*** ENTRIES PROVIDED Section Begins ***

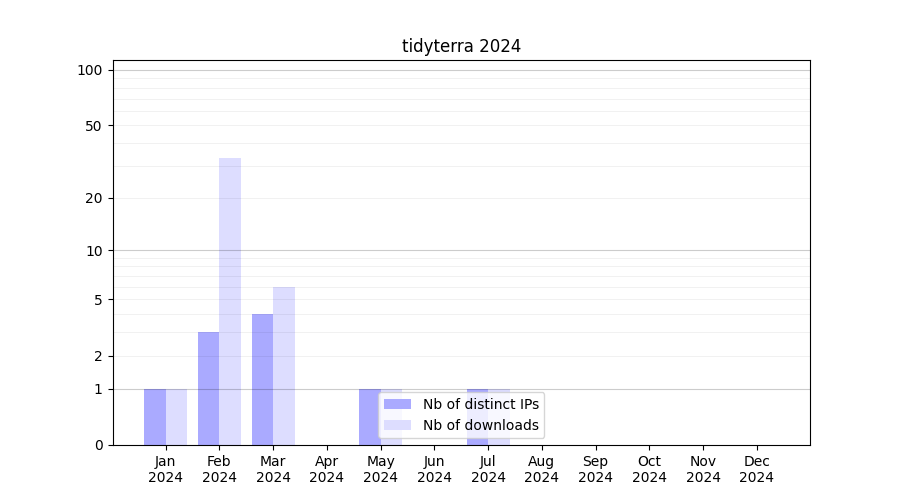Click the y-axis tick label 100

point(90,70)
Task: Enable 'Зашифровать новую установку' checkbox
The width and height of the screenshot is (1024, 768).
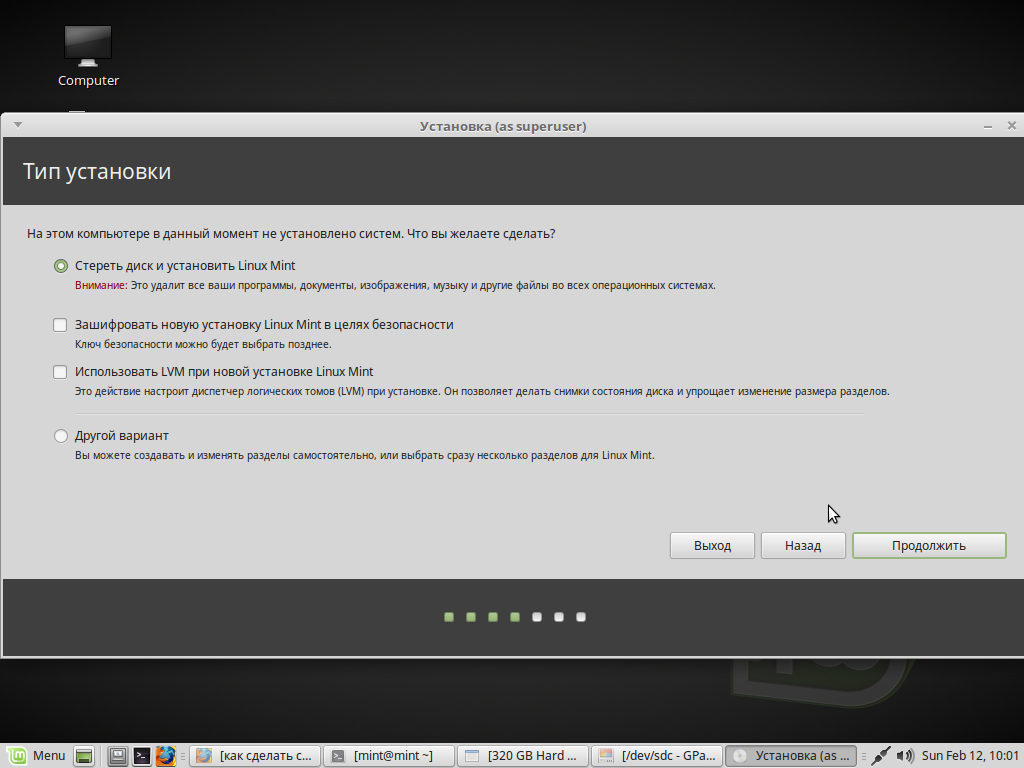Action: click(62, 325)
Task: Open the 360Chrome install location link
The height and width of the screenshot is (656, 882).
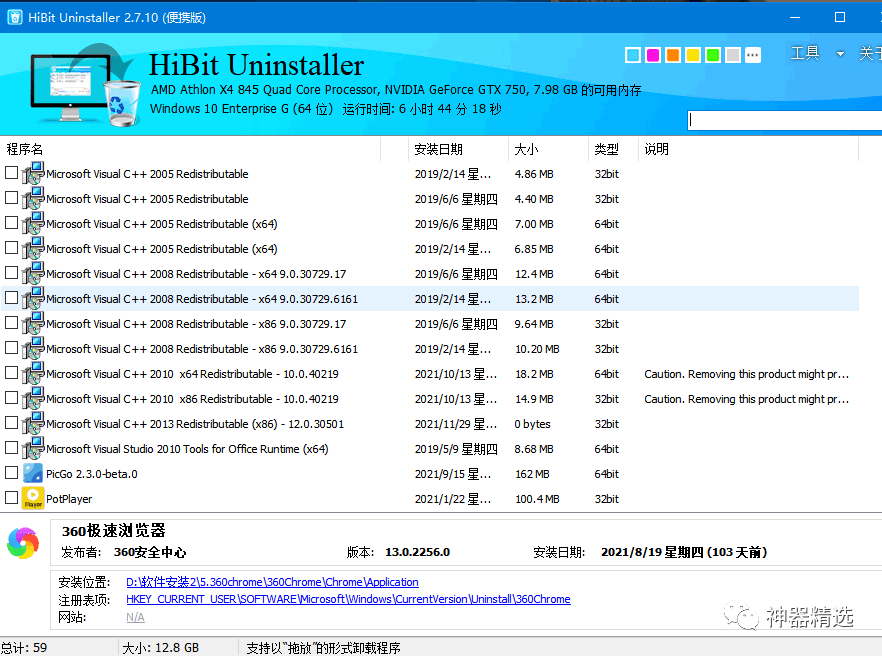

*** ENTRIES PROVIDED Section Ends ***

- [DIRECTIONS]
Please output exactly the lines from the line containing "The width and" through the last line of the records above, both included, and leave out any pictures.

- [FINISHED TASK]
The width and height of the screenshot is (1024, 768).
Action: click(62, 325)
Task: Open the 360Chrome install location link
The height and width of the screenshot is (656, 882).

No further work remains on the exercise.